[DIRECTIVE] Copy the rows starting at the one containing "Image resolution: width=842" and ending after the one containing "tap(34, 518)", swapping "microphone" for "mic" and leaving everything else unchanged.
--- Begin DATASET CONTENT ---
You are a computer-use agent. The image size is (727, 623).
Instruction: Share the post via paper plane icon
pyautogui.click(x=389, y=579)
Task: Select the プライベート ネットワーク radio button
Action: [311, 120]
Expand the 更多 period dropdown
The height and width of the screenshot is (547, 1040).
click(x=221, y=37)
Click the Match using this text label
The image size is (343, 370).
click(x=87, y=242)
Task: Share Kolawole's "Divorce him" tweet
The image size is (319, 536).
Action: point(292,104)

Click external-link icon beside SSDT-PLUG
--- End DATASET CONTENT ---
--- Begin DATASET CONTENT ---
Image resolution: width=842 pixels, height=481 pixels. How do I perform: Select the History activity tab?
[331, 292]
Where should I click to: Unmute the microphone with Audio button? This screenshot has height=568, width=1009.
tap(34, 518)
--- End DATASET CONTENT ---
[FINAL RESULT]
Image resolution: width=842 pixels, height=481 pixels. How do I perform: Select the History activity tab?
[331, 292]
Where should I click to: Unmute the mic with Audio button? This screenshot has height=568, width=1009.
tap(34, 518)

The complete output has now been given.